**Data for this task:**
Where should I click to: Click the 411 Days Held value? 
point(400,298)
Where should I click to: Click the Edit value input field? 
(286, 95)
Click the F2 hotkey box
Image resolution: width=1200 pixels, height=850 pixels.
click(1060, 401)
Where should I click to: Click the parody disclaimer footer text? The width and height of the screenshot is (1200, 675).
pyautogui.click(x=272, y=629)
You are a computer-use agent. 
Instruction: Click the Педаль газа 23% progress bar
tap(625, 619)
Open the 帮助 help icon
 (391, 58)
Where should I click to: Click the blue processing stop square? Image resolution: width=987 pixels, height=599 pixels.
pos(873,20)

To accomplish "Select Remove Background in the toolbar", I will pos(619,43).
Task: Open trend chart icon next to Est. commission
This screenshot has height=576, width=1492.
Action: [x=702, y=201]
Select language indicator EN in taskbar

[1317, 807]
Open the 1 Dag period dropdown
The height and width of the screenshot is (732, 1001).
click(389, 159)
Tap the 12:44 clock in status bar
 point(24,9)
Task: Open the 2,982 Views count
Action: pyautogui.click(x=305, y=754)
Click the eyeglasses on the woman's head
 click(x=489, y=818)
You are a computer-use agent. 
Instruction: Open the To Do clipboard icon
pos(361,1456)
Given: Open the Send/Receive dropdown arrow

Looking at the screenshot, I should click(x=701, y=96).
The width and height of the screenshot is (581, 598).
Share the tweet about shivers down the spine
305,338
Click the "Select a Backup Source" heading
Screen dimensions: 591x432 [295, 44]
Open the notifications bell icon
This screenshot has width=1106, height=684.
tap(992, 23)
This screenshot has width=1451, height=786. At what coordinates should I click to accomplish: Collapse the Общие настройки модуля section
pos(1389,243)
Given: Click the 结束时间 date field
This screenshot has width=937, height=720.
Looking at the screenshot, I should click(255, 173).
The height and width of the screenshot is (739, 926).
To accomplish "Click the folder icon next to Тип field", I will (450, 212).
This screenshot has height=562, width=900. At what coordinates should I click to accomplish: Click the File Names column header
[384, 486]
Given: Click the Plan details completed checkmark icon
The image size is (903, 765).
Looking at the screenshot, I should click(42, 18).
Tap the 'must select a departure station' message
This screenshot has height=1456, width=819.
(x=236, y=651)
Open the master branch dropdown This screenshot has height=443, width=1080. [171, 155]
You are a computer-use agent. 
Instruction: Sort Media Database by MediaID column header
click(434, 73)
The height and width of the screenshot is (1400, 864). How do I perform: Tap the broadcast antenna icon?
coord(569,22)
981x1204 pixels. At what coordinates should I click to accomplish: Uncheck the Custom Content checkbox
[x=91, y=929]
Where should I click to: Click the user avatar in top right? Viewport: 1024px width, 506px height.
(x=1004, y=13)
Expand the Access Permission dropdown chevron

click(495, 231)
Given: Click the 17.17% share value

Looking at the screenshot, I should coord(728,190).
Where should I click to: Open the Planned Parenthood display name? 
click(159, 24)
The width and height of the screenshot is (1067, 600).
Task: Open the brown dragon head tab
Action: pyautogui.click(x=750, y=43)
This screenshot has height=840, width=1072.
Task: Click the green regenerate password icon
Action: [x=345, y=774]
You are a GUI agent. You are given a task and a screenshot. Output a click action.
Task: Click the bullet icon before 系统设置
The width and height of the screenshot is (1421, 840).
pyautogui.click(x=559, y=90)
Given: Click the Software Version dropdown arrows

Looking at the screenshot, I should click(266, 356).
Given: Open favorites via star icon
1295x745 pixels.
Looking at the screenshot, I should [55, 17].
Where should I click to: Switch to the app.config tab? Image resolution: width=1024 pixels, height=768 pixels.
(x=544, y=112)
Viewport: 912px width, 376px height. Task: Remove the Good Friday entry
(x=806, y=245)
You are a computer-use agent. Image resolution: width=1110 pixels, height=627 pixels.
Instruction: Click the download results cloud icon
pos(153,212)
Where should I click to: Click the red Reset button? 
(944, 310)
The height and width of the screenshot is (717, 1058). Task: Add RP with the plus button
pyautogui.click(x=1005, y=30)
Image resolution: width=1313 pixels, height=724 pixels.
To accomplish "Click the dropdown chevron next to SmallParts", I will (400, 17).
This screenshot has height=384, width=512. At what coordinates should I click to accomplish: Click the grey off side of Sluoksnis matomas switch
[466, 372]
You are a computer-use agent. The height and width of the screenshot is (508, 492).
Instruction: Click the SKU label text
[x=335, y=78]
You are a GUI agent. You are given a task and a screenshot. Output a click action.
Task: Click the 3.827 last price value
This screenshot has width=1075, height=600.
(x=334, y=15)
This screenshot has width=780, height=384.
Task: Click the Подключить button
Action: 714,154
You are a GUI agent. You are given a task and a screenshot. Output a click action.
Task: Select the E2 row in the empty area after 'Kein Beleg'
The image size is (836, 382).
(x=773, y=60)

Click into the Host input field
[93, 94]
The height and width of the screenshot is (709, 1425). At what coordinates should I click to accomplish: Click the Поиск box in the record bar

**Exercise:** Every record should be repeated exactly; please leave none out.

**Reply:**
Where should I click to: Click the 411 Days Held value? 
point(400,298)
Where should I click to: Click the Edit value input field? 
(286, 95)
Click the F2 hotkey box
Image resolution: width=1200 pixels, height=850 pixels.
click(1060, 401)
Where should I click to: Click the parody disclaimer footer text? The width and height of the screenshot is (1200, 675).
pyautogui.click(x=272, y=629)
You are a computer-use agent. 
Instruction: Click the Педаль газа 23% progress bar
tap(625, 619)
Open the 帮助 help icon
 (391, 58)
Where should I click to: Click the blue processing stop square? Image resolution: width=987 pixels, height=599 pixels.
pos(873,20)

To accomplish "Select Remove Background in the toolbar", I will pos(619,43).
Task: Open trend chart icon next to Est. commission
This screenshot has height=576, width=1492.
Action: [x=702, y=201]
Select language indicator EN in taskbar

[1317, 807]
Open the 1 Dag period dropdown
The height and width of the screenshot is (732, 1001).
click(389, 159)
Tap the 12:44 clock in status bar
 point(24,9)
Task: Open the 2,982 Views count
Action: pyautogui.click(x=305, y=754)
Click the eyeglasses on the woman's head
 click(x=489, y=818)
You are a computer-use agent. 
Instruction: Open the To Do clipboard icon
pos(361,1456)
Given: Open the Send/Receive dropdown arrow

Looking at the screenshot, I should click(x=701, y=96).
The width and height of the screenshot is (581, 598).
Share the tweet about shivers down the spine
305,338
Click the "Select a Backup Source" heading
Screen dimensions: 591x432 [295, 44]
Open the notifications bell icon
This screenshot has width=1106, height=684.
tap(992, 23)
This screenshot has width=1451, height=786. At what coordinates should I click to accomplish: Collapse the Общие настройки модуля section
pos(1389,243)
Given: Click the 结束时间 date field
This screenshot has width=937, height=720.
Looking at the screenshot, I should click(255, 173).
The height and width of the screenshot is (739, 926).
To accomplish "Click the folder icon next to Тип field", I will (450, 212).
This screenshot has height=562, width=900. At what coordinates should I click to accomplish: Click the File Names column header
[384, 486]
Given: Click the Plan details completed checkmark icon
The image size is (903, 765).
Looking at the screenshot, I should click(42, 18).
Tap the 'must select a departure station' message
This screenshot has height=1456, width=819.
(x=236, y=651)
Open the master branch dropdown This screenshot has height=443, width=1080. [171, 155]
You are a computer-use agent. 
Instruction: Sort Media Database by MediaID column header
click(434, 73)
The height and width of the screenshot is (1400, 864). How do I perform: Tap the broadcast antenna icon?
coord(569,22)
981x1204 pixels. At what coordinates should I click to accomplish: Uncheck the Custom Content checkbox
[x=91, y=929]
Where should I click to: Click the user avatar in top right? Viewport: 1024px width, 506px height.
(x=1004, y=13)
Expand the Access Permission dropdown chevron

click(495, 231)
Given: Click the 17.17% share value

Looking at the screenshot, I should coord(728,190).
Where should I click to: Open the Planned Parenthood display name? 
click(159, 24)
The width and height of the screenshot is (1067, 600).
Task: Open the brown dragon head tab
Action: pyautogui.click(x=750, y=43)
This screenshot has height=840, width=1072.
Task: Click the green regenerate password icon
Action: [x=345, y=774]
You are a GUI agent. You are given a task and a screenshot. Output a click action.
Task: Click the bullet icon before 系统设置
The width and height of the screenshot is (1421, 840).
pyautogui.click(x=559, y=90)
Given: Click the Software Version dropdown arrows

Looking at the screenshot, I should click(266, 356).
Given: Open favorites via star icon
1295x745 pixels.
Looking at the screenshot, I should [55, 17].
Where should I click to: Switch to the app.config tab? Image resolution: width=1024 pixels, height=768 pixels.
(x=544, y=112)
Viewport: 912px width, 376px height. Task: Remove the Good Friday entry
(x=806, y=245)
You are a computer-use agent. Image resolution: width=1110 pixels, height=627 pixels.
Instruction: Click the download results cloud icon
pos(153,212)
Where should I click to: Click the red Reset button? 
(944, 310)
The height and width of the screenshot is (717, 1058). Task: Add RP with the plus button
pyautogui.click(x=1005, y=30)
Image resolution: width=1313 pixels, height=724 pixels.
To accomplish "Click the dropdown chevron next to SmallParts", I will (400, 17).
This screenshot has height=384, width=512. At what coordinates should I click to accomplish: Click the grey off side of Sluoksnis matomas switch
[466, 372]
You are a computer-use agent. The height and width of the screenshot is (508, 492).
Instruction: Click the SKU label text
[x=335, y=78]
You are a GUI agent. You are given a task and a screenshot. Output a click action.
Task: Click the 3.827 last price value
This screenshot has width=1075, height=600.
(x=334, y=15)
This screenshot has width=780, height=384.
Task: Click the Подключить button
Action: 714,154
You are a GUI agent. You are given a task and a screenshot. Output a click action.
Task: Select the E2 row in the empty area after 'Kein Beleg'
The image size is (836, 382).
(x=773, y=60)

Click into the Host input field
[93, 94]
The height and width of the screenshot is (709, 1425). At what coordinates should I click to accomplish: Click the Поиск box in the record bar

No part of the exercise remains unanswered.